Wednesday, December 19, 2007

CCSD's Musical Chairs with Principals

Here we go again. More mid-year shuffling of principals, ostensibly in reaction to failing to meet AYP. This time it's the principal at Mitchell Elementary, Anne Dicenzo, wife of the principal of Orange Grove Charter. Just a coincidence, no doubt. Maybe it's just the first salvo in Superintendent McGinley's latest threatened reshuffling to address failing schools.

Dare we ask if this is the best course for a failing school? To remove its principal in midyear? Midyear removal suggests that somehow Mrs. Dicenzo must be expunged post-haste to avoid further damaging her students. Somehow, I doubt that is the case here.

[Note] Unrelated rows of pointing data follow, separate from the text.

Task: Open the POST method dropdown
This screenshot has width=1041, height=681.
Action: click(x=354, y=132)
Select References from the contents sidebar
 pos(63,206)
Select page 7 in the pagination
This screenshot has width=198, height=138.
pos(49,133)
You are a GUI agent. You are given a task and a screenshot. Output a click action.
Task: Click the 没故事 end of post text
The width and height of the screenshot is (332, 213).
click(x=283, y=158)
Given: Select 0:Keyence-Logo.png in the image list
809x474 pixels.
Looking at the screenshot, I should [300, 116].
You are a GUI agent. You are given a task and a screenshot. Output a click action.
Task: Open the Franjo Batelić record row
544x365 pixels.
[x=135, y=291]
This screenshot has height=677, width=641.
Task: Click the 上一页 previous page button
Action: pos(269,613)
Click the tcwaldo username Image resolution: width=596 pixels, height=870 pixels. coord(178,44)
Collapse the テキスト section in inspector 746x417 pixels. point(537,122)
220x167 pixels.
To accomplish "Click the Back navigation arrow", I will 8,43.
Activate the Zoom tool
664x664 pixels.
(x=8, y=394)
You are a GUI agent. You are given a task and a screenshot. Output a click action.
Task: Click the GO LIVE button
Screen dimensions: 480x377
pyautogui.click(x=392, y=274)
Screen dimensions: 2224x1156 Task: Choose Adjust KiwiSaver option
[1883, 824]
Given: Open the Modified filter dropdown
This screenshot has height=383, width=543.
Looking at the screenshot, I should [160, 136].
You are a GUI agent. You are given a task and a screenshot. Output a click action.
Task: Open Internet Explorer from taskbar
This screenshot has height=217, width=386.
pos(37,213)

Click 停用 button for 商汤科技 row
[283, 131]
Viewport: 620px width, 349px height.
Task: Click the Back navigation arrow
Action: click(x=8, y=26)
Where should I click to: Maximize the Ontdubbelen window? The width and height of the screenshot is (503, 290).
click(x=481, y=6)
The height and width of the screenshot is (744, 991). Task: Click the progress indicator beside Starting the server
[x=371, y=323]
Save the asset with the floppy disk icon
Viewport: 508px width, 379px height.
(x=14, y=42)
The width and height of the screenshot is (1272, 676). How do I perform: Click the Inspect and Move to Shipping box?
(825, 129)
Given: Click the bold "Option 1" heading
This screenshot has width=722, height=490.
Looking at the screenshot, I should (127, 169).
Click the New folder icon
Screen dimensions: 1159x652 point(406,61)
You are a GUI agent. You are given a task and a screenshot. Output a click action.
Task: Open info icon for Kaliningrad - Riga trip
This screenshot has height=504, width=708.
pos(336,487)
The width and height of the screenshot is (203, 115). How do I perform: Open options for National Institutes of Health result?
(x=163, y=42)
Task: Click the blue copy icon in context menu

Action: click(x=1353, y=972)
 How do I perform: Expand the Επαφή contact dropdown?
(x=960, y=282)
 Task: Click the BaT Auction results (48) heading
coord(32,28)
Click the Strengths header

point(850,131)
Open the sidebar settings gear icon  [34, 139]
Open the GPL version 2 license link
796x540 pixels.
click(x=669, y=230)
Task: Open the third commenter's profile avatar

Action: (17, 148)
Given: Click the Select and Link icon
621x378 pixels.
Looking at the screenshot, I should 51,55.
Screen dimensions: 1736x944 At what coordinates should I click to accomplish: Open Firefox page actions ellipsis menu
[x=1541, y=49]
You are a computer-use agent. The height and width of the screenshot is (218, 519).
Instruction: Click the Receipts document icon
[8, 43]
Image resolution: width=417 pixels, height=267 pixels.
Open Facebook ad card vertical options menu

Look what happened at Fraser last year at this time--the principal was removed and sent to McClellanville. Obviously, Ms. Whaley wasn't a threat to the well-being of Fraser; if she had been, she wouldn't have received another post. Furthermore, does anyone think that Fraser was improved by having its principal removed midyear?

Then there's the strange case of Blondel Gadsden, removed from her job as Dean at Burke and sent to Brentwood with the order not to even set foot in her office to clean off her desk! What did CCSD think--that she would steal the carpeting? Heaven forbid that she should touch the files on her desk.

What do other principals think about this shabby treatment? It's hard to believe it helps morale.

2 comments:

Anonymous said...

I wonder...if CCSD simply rotated their principals every three years, would the "good" principals (Wando's Lucy Beckham, for example) be as successful at the "Unsatisfactory" schools (North Charleston High School for example)? Or would Ms. Ballard (Buist) be able to affect a significant turnaround at Brentwood? After all, if McGinley is corollating "bad" schools with bad principals, why not move them all around. I have a feeling that Dan Conner (Stall) might suddenly become a very effective principal if he were moved, for example, to Academic Magnet. It isn't just about the principals.

Anonymous said...

Copied from P&C comments on this article:

I agree with the comments that out of touch administrators are too focused on test results and knee-jerk reactions that require "changes...every ten minutes". We have "loaded up" many failing schools with statistical failures just so other schools can excel on paper with their statically failing students transferred elsewhere. This is currently a numbers game. It's not "about the children" or anything else for that matter except DATA, DATA and more DATA.

Only when CCSD begins to look at individual schools, the diverse communities they are supposed to serve and take into account the overlooked resources at hand will this picture improve. Right now CCSD is conducting business as usual in a vacuum that is out of touch with the real world...where parents are virtually absent. This represents both a challenge and an opportunity, but without administrative support this remains an insurmountable challenge and not an opportunity for creative responses.

Principals have been reduced to cowering figureheads dependent on what CCSD will dole out to them. So when there are no more principals to blame and fire, will we hold the superintendent and the school board accountable?